Requirement => The reply has to contain each record exactly as written.
[[ Data for the task open ]]
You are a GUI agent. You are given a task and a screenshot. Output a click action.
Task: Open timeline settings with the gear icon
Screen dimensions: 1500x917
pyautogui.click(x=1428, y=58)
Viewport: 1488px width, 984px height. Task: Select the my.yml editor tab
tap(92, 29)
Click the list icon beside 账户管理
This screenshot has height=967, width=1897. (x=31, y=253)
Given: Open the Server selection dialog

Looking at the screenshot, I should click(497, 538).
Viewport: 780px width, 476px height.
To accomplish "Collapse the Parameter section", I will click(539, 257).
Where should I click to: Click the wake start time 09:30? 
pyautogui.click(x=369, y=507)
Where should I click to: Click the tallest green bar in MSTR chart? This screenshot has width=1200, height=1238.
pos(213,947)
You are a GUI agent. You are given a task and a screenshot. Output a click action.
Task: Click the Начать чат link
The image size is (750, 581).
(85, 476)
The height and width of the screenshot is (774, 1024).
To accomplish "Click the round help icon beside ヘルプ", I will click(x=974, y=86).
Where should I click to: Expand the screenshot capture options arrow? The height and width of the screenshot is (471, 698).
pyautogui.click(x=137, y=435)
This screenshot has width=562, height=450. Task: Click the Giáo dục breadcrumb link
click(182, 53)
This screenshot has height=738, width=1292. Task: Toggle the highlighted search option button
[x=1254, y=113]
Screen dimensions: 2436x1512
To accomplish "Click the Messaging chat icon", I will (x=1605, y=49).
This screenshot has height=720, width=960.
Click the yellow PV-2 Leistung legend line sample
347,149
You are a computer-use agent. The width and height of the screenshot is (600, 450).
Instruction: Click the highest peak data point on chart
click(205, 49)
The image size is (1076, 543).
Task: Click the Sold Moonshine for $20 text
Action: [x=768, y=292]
[[ Data for the task closed ]]
Written response =>
You are a GUI agent. You are given a task and a screenshot. Output a click action.
Task: Open timeline settings with the gear icon
Screen dimensions: 1500x917
pyautogui.click(x=1428, y=58)
Viewport: 1488px width, 984px height. Task: Select the my.yml editor tab
tap(92, 29)
Click the list icon beside 账户管理
This screenshot has height=967, width=1897. (x=31, y=253)
Given: Open the Server selection dialog

Looking at the screenshot, I should click(497, 538).
Viewport: 780px width, 476px height.
To accomplish "Collapse the Parameter section", I will click(539, 257).
Where should I click to: Click the wake start time 09:30? 
pyautogui.click(x=369, y=507)
Where should I click to: Click the tallest green bar in MSTR chart? This screenshot has width=1200, height=1238.
pos(213,947)
You are a GUI agent. You are given a task and a screenshot. Output a click action.
Task: Click the Начать чат link
The image size is (750, 581).
(85, 476)
The height and width of the screenshot is (774, 1024).
To accomplish "Click the round help icon beside ヘルプ", I will click(x=974, y=86).
Where should I click to: Expand the screenshot capture options arrow? The height and width of the screenshot is (471, 698).
pyautogui.click(x=137, y=435)
This screenshot has width=562, height=450. Task: Click the Giáo dục breadcrumb link
click(182, 53)
This screenshot has height=738, width=1292. Task: Toggle the highlighted search option button
[x=1254, y=113]
Screen dimensions: 2436x1512
To accomplish "Click the Messaging chat icon", I will (x=1605, y=49).
This screenshot has height=720, width=960.
Click the yellow PV-2 Leistung legend line sample
347,149
You are a computer-use agent. The width and height of the screenshot is (600, 450).
Instruction: Click the highest peak data point on chart
click(205, 49)
The image size is (1076, 543).
Task: Click the Sold Moonshine for $20 text
Action: [x=768, y=292]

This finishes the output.